Terrorist incident in Turkey

On 5 January 2017 16:10 local time, a car bomb was detonated outside a courthouse in Bayraklı, İzmir, Aegean Province of Turkey and triggered a deadly shootout killing both of the assailants.

==Attack==
It is assumed that attackers tried to enter the courthouse auto park with their car full of explosives. Security forces identified the vehicle as a threat as it approached a checkpoint, causing the attackers to leave their car, detonate their explosives and open fire with AK-47 rifles.

Gunfire broke out between police and the men suspected to have orchestrated the attack. Two militants were shot dead at the scene, while a third was thought to have escaped.
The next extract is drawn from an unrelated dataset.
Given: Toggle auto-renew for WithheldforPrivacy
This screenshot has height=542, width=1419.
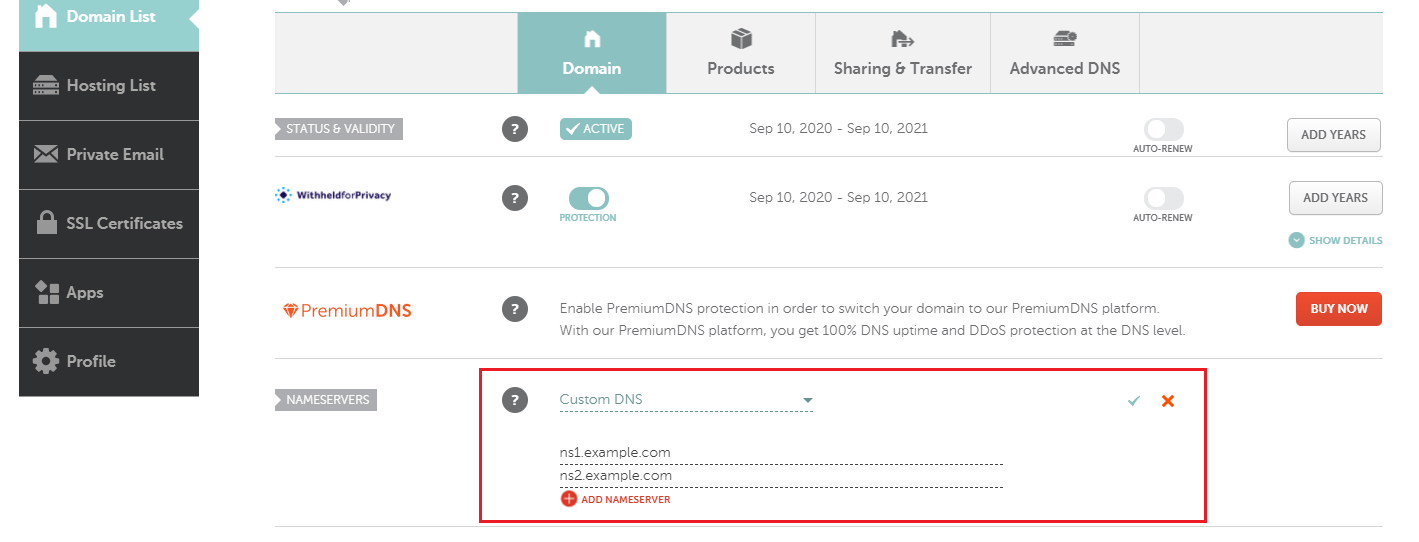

Police officer Fethi Sekin, who identified the vehicle shouting "Terrorists!" and stopped the attack by triggering the gunfight, was killed after shooting at least one of the suspects. Also, an employee of the İzmir courthouse was killed during the gunfire. 7 people were injured, including 4 police officers and 3 civilians.

==Aftermath==
Two AK-47 rifles, a rocket launcher and eight hand grenades were seized after the incident from the scene.

18 suspects linked to attack were arrested according to Turkish Ministry of Justice.
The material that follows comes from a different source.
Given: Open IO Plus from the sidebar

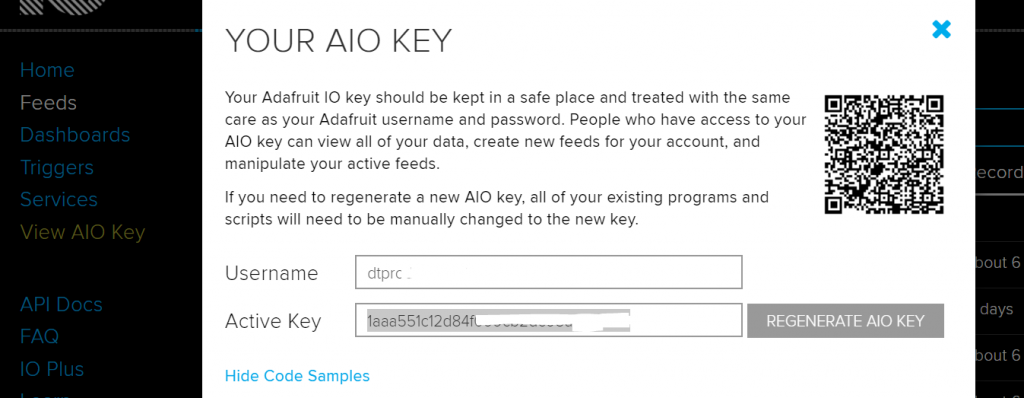Looking at the screenshot, I should coord(52,369).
Erol Ayyildiz, governor of İzmir, said that police officer Fethi Sekin prevented an even bigger attack by noticing the bomb-laden car on time, intervening and stopping the assailants from reaching the courthouse itself.

Turkish prime minister Binali Yıldırım stated that ‘Our heroic police officer martyred in this attack, prevented a much bigger disaster happening, sacrificing his own life without a thought for it.’
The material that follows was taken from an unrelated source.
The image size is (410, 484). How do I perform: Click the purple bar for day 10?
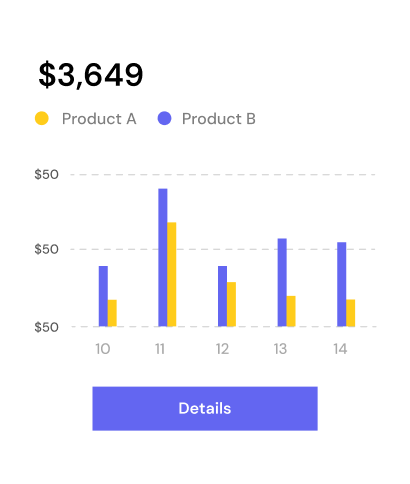click(103, 296)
Hundreds of people gathered for a memorial service in Izmir to hail Sekin as a national hero, with photos of his coffin draped in the Turkish flag flooding social media. People were seen waiting outside in the cold, wet weather, with umbrellas and rain jackets, to pay their respects.

ISIS claimed responsibility for the attack the same day, but on 11 January, the Kurdistan Freedom Hawks (TAK) claimed responsibility for the attack and identified the attackers.

==Perpetrators==
The two suspects shot dead at the scene, were identified as Mustafa Çoban and Enes Yıldırım, members of the militant organization TAK. The TAK threatened more attacks in revenge for Turkeys fight against the Kurds in South East Anatolia.

Images posted online have also emerged showing the bodies of two suspects lying on the ground after being shot, with their weapons nearby.

The U.S. government, United Kingdom and the European Union has designated the Kurdistan Freedom Hawks as a terrorist organization, while Turkey regards the group as part of the terrorist organization Kurdistan Workers' Party, therefore doesn't list it separately.